__Aim 1__
In the mailing list thread below, what does Panu say would be considerably cheaper than copying and exporting the header?

__Supplied text__
— start —

[Rpm-maint] [PATCH] Add RPMTAG_IDENTITY calculation as tag extension

Jeff Johnson n3npq at me.com
Thu Apr 5 21:00:08 UTC 2018



> On Apr 5, 2018, at 2:12 AM, Panu Matilainen <pmatilai at redhat.com> wrote:
> 
>> On 04/04/2018 05:32 PM, Vladimir D. Seleznev wrote:
>>> On Wed, Apr 04, 2018 at 09:18:35AM -0400, Jeff Johnson wrote:
>>> 
>>> 
>>>> On Apr 4, 2018, at 5:47 AM, Panu Matilainen <pmatilai at redhat.com> wrote:
>>>> 
>>>> On 04/04/2018 11:01 AM, Panu Matilainen wrote:
>>>> [...]
>>>>>> +static int identityTag(Header h, rpmtd td, headerGetFlags hgflags)
>>>>>> +{
>>>>>> +    int rc = 1;
>>>>>> +    unsigned int bsize;
>>>>>> +    void * hb;
>>>>>> +    DIGEST_CTX ctx;
>>>>>> +    char * identity = NULL;
>>>>>> +
>>>>>> +    struct rpmtd_s ttd;
>>>>>> +    Header ih = headerNew();
>>>>>> +    HeaderIterator hi = headerInitIterator(h);
>>>>>> +
>>>>>> +    while (headerNext(hi, &ttd) && rc) {
>>>>>> +    if (rpmtdCount(&ttd) > 0) {
>>>>>> +        if (!identityFilter(ttd.tag))
>>>>>> +        rc = headerPut(ih, &ttd, HEADERPUT_DEFAULT);
>>>>>> +    }
>>>>>> +    rpmtdFreeData(&ttd);
>>>>>> +    }
>>>>>> +    headerFreeIterator(hi);
>>>>>> +
>>>>>> +    if (!rc)
>>>>>> +    return 0;
>>>>>> +
>>>>>> +    hb = headerExport(ih, &bsize);
>>>> 
>>>> Forgot to bring this up on the first round: another question is
>>>> whether it actually makes sense to go through all this trouble of
>>>> copying the header, then exporting it and calculating the digest
>>>> from that.
>>>> 
>>>> It'd be considerably cheaper to calculate a digest on the go while
>>>> iterating over the data (from the immutable region, see my other
>>>> email). A newly imported header is guaranteed to be sorted (by tags)

— end —

__Aim 2__
Format the records from the line with "Viewport: 684px width, 604px" up to and including the line with "Viewport: 964px width, 813px height. 924,61" as a JSON list of strings, one string per line, leaving out blank lines and the pictures.

Data for finding visible targets

— start —

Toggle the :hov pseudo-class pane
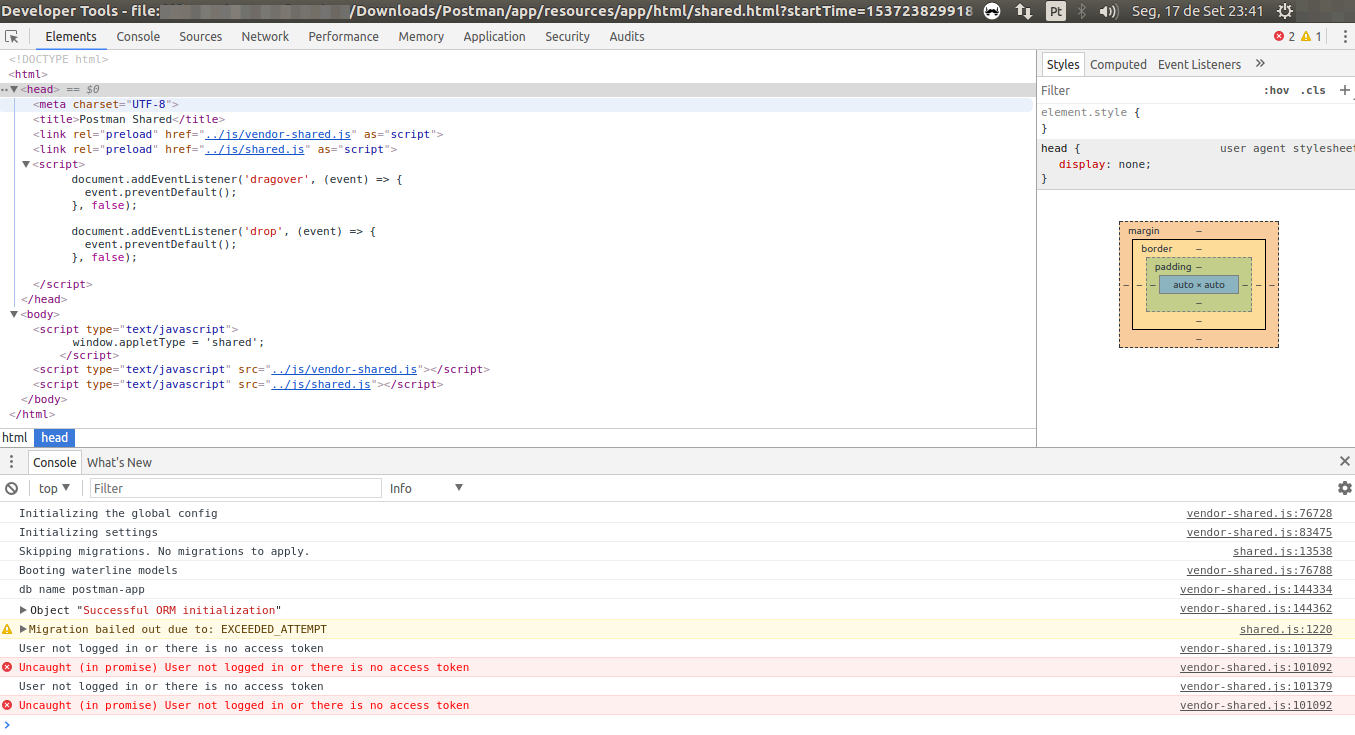pyautogui.click(x=1277, y=90)
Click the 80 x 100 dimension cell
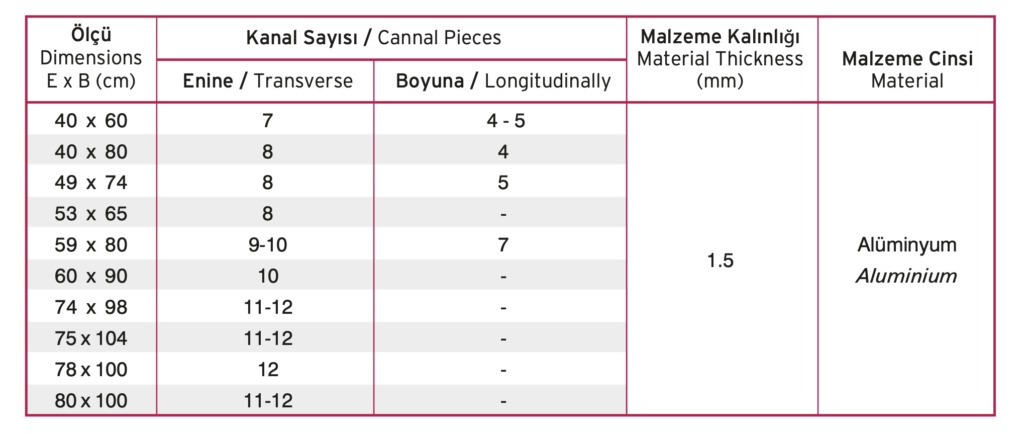Viewport: 1024px width, 434px height. click(x=91, y=401)
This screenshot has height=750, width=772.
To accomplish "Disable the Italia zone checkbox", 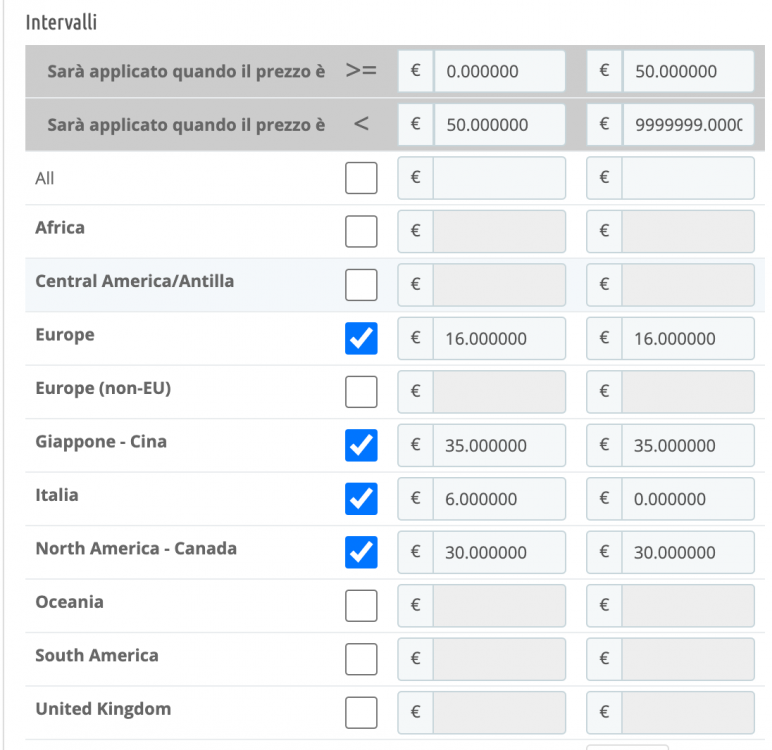I will click(361, 499).
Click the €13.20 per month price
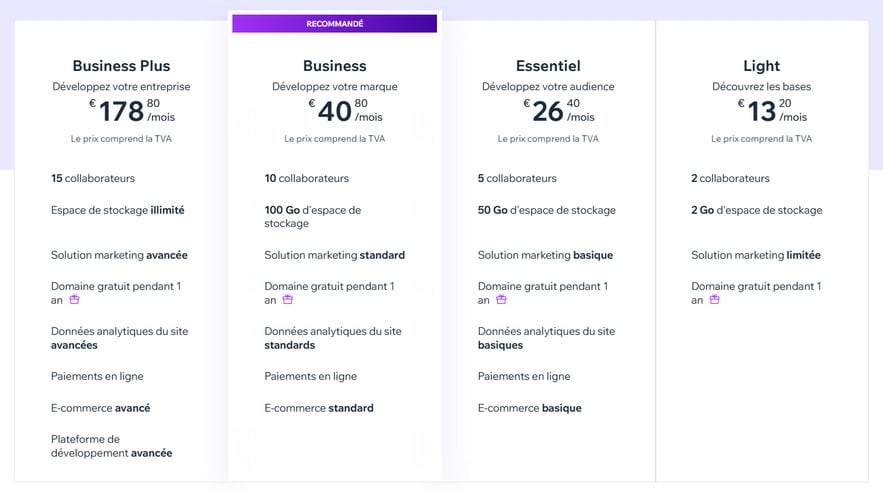Image resolution: width=883 pixels, height=491 pixels. [773, 110]
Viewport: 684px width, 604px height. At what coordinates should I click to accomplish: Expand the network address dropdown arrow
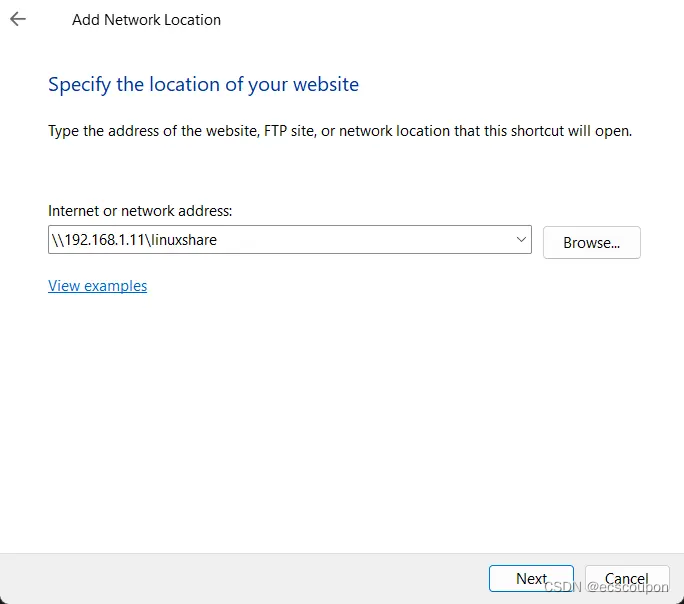(x=521, y=239)
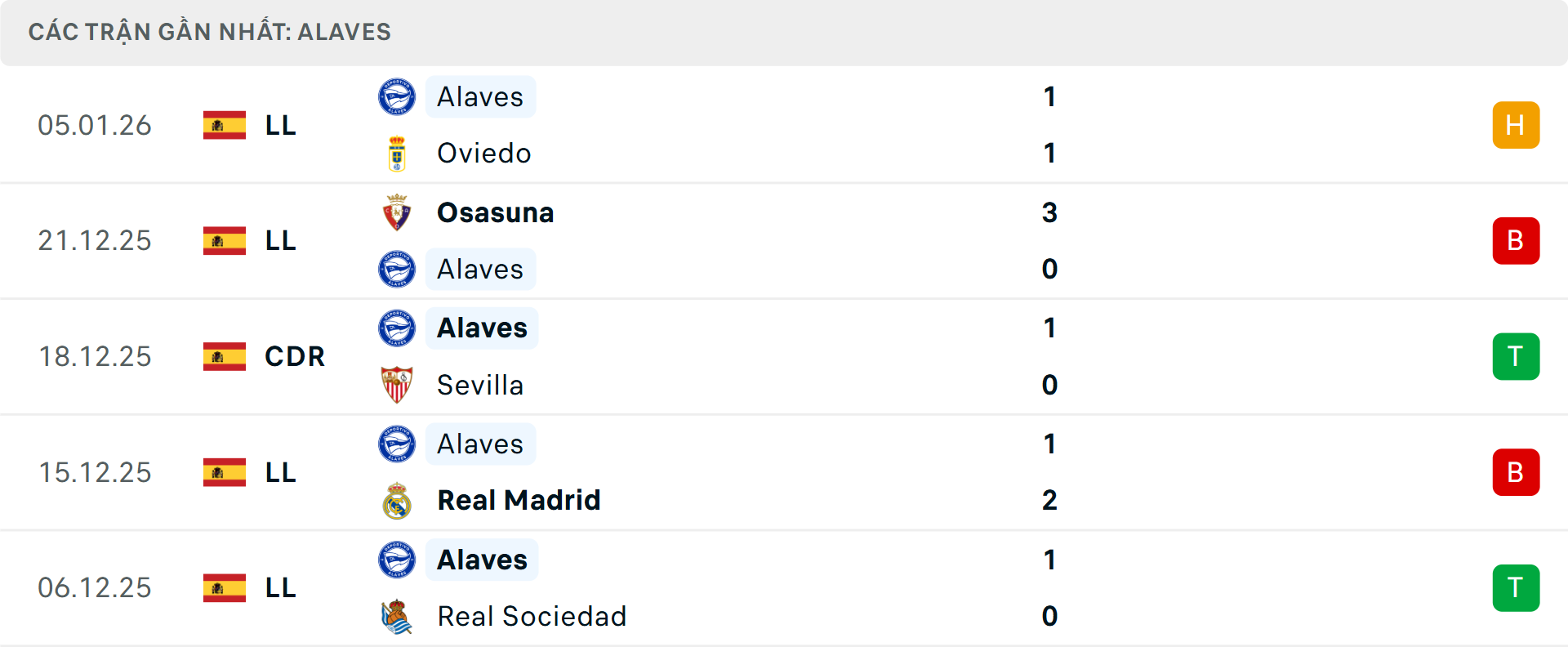Open the Real Madrid team page link
The height and width of the screenshot is (647, 1568).
[518, 500]
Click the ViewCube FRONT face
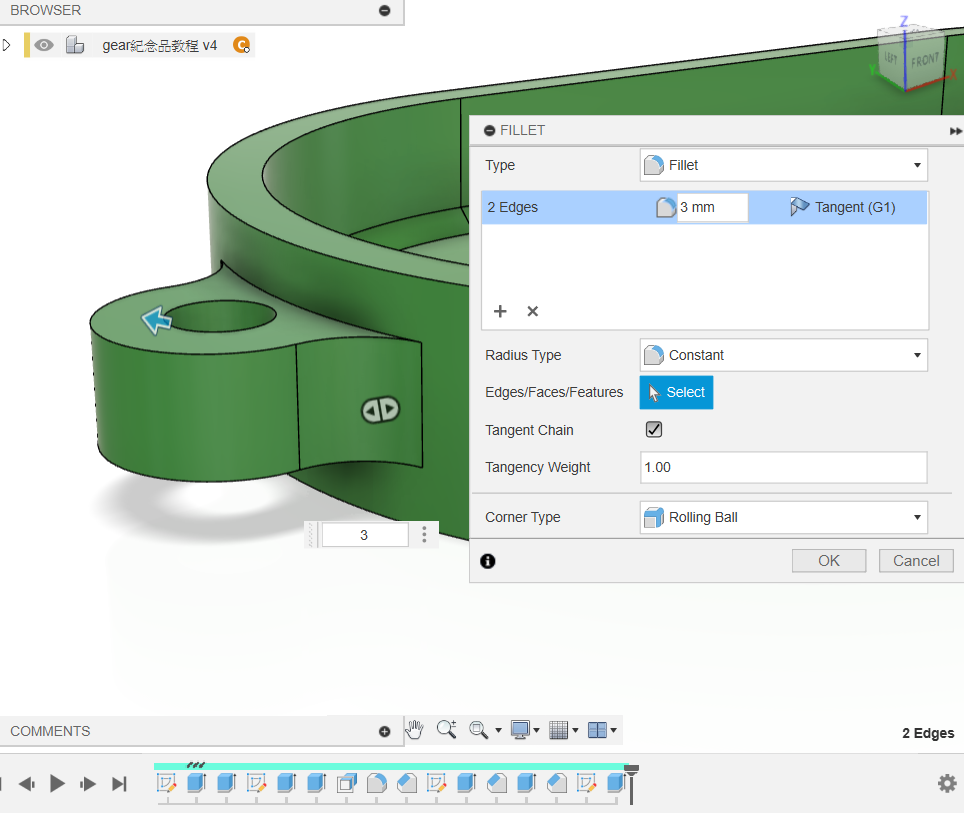Viewport: 964px width, 813px height. 924,61
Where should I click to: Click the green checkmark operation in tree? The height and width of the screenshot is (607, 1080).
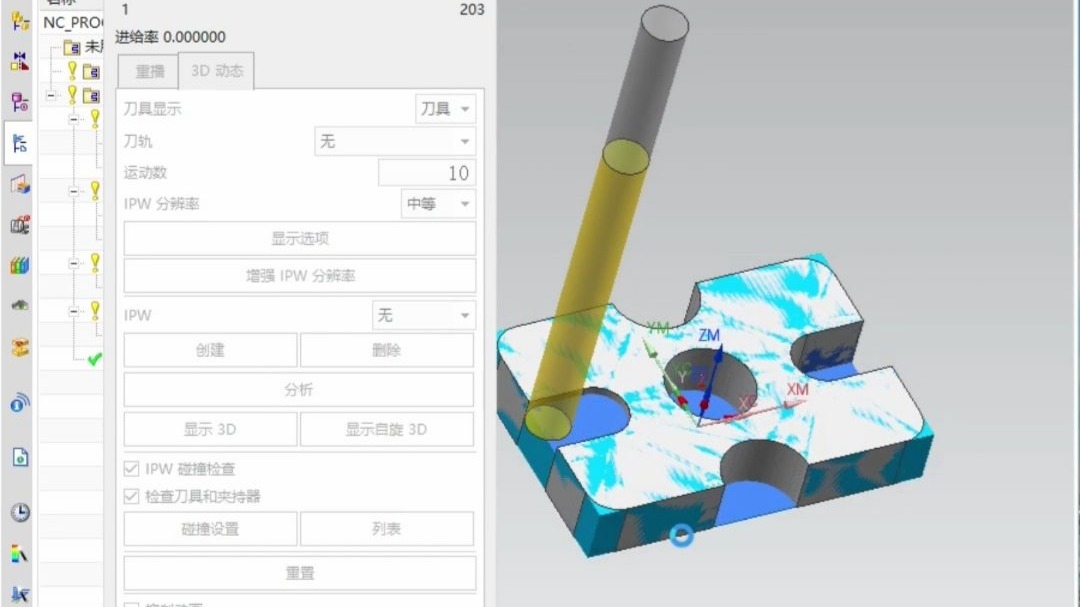point(95,358)
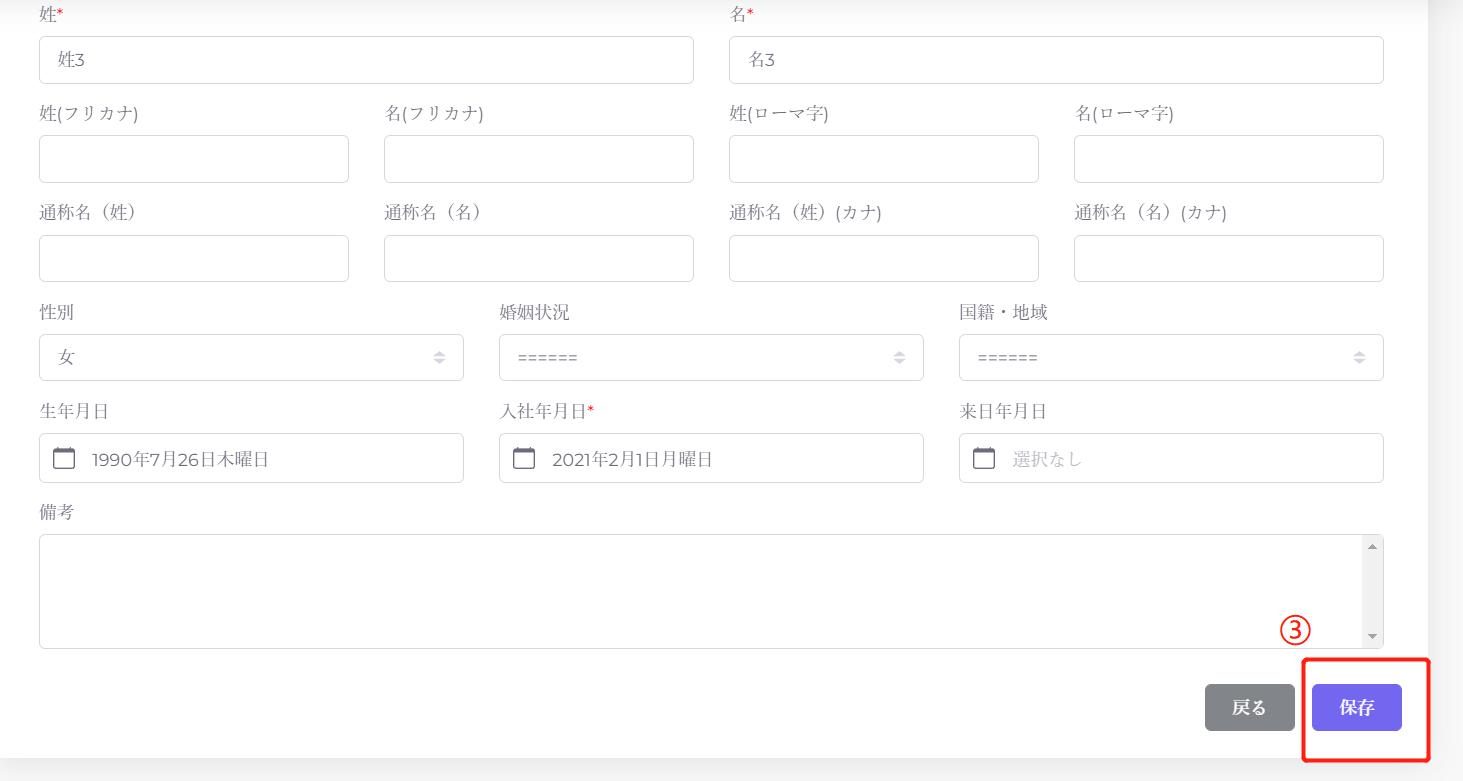Focus the 通称名（姓）(カナ) field
The image size is (1463, 781).
[x=884, y=259]
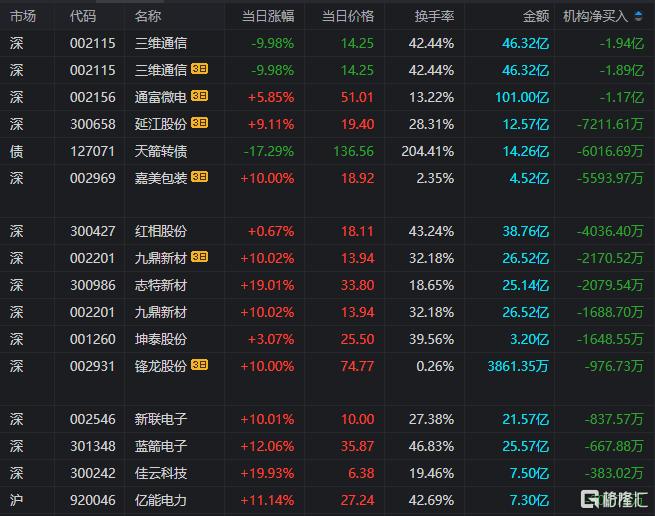Click the 代码 column header
This screenshot has width=655, height=516.
tap(84, 16)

— end —

__Output 1__
Calculating a digest on the go while iterating over the data.

__Output 2__
[
  "Viewport: 684px width, 604px height. At what coordinates should I click to accomplish: Expand the network address dropdown arrow",
  "(x=521, y=239)",
  "Open the Real Madrid team page link",
  "The height and width of the screenshot is (647, 1568).",
  "[518, 500]",
  "Click the ViewCube FRONT face",
  "Viewport: 964px width, 813px height. 924,61"
]